## What you have to do
Go line by line through the entries below and count those containing the string "section"; give only the count.

Stored data entries
────────────────────

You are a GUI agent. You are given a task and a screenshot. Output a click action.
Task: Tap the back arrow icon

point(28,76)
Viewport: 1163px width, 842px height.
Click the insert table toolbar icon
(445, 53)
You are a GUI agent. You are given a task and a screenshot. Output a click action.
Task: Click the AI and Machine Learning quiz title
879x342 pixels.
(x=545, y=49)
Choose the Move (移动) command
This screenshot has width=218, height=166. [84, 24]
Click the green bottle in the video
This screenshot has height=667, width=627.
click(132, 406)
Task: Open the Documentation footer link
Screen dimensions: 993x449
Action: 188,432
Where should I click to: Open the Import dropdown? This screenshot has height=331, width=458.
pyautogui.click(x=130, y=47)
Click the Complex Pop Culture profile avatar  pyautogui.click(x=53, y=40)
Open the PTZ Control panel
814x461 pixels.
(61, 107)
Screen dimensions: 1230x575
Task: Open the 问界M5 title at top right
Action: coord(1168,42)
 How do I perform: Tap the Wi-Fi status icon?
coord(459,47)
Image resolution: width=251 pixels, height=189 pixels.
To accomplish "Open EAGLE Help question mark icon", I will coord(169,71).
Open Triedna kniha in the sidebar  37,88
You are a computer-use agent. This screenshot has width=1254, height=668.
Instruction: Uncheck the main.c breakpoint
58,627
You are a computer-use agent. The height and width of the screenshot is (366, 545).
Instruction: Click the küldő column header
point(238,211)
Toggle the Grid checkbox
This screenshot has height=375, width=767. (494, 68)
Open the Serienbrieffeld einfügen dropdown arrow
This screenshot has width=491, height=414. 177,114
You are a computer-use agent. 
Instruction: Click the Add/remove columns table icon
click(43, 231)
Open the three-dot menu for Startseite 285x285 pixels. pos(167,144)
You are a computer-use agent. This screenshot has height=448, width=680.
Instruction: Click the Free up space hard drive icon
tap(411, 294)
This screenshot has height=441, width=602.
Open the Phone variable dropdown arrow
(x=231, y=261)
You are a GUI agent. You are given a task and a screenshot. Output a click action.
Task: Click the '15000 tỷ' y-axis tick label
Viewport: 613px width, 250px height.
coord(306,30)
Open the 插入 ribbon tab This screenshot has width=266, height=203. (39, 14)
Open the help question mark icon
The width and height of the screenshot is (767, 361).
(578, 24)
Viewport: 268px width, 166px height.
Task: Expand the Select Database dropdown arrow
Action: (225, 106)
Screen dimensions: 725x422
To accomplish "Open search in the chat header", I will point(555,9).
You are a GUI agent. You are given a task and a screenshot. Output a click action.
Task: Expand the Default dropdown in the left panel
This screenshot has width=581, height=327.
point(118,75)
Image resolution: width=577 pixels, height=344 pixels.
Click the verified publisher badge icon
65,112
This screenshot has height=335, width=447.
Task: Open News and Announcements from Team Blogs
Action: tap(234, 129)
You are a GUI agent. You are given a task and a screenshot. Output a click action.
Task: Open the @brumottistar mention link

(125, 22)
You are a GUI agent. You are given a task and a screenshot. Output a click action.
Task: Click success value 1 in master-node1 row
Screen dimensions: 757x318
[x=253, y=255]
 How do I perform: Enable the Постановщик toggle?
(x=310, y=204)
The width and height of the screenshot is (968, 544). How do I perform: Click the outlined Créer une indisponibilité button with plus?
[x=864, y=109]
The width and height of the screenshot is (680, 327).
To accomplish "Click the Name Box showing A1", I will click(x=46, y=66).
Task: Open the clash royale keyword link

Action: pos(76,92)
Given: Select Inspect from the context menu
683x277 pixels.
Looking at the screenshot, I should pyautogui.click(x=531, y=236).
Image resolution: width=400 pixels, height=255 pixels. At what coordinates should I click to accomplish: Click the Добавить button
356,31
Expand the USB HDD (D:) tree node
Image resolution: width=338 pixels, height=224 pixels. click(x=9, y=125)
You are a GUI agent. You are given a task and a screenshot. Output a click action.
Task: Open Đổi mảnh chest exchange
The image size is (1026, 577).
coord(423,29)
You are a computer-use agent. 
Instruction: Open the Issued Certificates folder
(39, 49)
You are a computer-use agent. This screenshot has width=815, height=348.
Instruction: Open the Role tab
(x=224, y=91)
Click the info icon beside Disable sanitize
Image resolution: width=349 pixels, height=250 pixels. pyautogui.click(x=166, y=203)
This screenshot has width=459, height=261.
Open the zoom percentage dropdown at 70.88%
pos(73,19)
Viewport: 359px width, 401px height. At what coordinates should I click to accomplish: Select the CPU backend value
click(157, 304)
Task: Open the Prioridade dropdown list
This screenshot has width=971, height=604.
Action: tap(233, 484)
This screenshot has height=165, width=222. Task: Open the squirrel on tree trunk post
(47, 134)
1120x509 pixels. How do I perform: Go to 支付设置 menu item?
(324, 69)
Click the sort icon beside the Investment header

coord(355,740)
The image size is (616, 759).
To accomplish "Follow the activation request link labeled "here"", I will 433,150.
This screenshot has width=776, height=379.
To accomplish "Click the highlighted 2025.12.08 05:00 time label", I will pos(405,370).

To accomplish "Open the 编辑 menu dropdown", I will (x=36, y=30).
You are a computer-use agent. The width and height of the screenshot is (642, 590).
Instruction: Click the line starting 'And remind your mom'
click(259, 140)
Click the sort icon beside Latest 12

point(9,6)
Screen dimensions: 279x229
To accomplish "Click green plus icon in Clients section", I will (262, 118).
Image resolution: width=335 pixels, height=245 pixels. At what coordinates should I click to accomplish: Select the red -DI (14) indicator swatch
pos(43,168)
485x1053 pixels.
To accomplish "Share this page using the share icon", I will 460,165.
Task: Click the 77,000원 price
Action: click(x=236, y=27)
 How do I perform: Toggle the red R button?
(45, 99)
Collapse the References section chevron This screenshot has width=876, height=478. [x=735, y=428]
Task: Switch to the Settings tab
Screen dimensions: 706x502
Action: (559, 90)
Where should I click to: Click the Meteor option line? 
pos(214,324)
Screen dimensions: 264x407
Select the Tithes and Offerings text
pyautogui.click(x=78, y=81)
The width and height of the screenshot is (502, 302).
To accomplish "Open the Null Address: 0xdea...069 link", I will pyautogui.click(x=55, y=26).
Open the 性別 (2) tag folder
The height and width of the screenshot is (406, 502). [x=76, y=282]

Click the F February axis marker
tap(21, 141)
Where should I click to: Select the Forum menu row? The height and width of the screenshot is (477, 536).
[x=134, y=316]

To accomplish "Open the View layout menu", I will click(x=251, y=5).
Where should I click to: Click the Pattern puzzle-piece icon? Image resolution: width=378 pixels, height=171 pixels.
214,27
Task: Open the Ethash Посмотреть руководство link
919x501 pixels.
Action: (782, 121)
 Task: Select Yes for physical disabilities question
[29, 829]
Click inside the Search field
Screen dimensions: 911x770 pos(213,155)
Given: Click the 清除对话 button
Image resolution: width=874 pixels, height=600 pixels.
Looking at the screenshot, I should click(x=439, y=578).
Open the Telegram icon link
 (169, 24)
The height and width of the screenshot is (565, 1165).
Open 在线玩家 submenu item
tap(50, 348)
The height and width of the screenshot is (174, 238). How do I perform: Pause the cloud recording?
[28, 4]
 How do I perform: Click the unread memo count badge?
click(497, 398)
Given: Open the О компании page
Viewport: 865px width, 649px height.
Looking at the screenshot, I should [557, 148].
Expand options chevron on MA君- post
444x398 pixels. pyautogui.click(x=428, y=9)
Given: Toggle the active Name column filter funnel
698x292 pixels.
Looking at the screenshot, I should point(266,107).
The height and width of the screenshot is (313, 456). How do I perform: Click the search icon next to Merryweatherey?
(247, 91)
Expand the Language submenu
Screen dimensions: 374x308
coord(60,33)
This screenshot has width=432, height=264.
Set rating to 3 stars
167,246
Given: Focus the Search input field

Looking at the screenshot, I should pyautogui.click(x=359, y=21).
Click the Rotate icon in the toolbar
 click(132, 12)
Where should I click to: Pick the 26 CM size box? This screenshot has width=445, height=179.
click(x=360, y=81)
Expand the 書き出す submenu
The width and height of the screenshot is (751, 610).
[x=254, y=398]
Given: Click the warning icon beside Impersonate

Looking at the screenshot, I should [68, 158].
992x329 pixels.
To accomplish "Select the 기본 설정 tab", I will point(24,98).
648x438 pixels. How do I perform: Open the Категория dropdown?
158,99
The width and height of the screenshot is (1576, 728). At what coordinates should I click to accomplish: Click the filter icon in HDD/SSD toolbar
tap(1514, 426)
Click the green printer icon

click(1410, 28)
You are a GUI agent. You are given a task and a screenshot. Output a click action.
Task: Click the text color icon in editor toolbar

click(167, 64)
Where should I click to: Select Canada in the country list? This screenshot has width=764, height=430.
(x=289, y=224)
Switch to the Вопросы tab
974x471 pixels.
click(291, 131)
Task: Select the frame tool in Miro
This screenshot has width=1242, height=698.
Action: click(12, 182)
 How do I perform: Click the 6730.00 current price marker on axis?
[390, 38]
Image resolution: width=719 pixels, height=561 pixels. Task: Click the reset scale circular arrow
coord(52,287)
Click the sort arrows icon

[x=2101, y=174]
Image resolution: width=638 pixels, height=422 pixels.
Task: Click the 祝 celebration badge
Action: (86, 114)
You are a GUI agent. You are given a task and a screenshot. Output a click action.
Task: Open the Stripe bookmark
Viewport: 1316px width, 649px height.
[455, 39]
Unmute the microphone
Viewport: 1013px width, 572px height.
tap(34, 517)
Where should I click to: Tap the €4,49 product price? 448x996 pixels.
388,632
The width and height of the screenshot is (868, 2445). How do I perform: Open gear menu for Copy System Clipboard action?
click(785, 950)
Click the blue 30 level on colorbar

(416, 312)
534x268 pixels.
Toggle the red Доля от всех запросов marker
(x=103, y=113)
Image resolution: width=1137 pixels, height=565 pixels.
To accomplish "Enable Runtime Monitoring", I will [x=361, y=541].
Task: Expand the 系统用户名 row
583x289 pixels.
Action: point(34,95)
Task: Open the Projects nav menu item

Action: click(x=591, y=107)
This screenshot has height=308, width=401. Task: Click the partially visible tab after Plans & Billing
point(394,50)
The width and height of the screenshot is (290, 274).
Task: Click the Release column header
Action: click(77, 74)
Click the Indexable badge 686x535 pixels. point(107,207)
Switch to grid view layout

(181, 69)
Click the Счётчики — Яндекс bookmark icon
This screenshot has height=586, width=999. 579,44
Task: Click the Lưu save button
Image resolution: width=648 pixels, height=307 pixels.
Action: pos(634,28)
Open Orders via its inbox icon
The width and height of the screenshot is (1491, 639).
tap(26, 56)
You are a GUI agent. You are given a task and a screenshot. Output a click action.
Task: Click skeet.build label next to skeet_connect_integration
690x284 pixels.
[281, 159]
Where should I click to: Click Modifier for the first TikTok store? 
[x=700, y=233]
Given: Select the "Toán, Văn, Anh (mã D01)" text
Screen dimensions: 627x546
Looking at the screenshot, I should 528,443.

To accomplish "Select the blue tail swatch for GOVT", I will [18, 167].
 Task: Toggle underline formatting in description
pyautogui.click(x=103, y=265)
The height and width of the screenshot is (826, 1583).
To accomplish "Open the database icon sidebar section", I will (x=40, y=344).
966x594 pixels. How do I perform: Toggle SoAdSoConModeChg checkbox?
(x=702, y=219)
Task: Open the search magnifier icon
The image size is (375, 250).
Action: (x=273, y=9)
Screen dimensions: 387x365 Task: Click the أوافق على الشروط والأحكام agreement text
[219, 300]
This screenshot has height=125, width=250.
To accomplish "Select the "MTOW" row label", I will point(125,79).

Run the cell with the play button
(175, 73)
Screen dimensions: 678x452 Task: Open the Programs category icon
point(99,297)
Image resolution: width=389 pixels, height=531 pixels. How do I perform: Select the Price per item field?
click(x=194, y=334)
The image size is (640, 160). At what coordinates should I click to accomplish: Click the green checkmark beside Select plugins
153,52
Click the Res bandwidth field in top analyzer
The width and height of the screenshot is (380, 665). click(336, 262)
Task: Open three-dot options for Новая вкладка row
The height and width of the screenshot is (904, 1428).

────────────────────

## Task response
3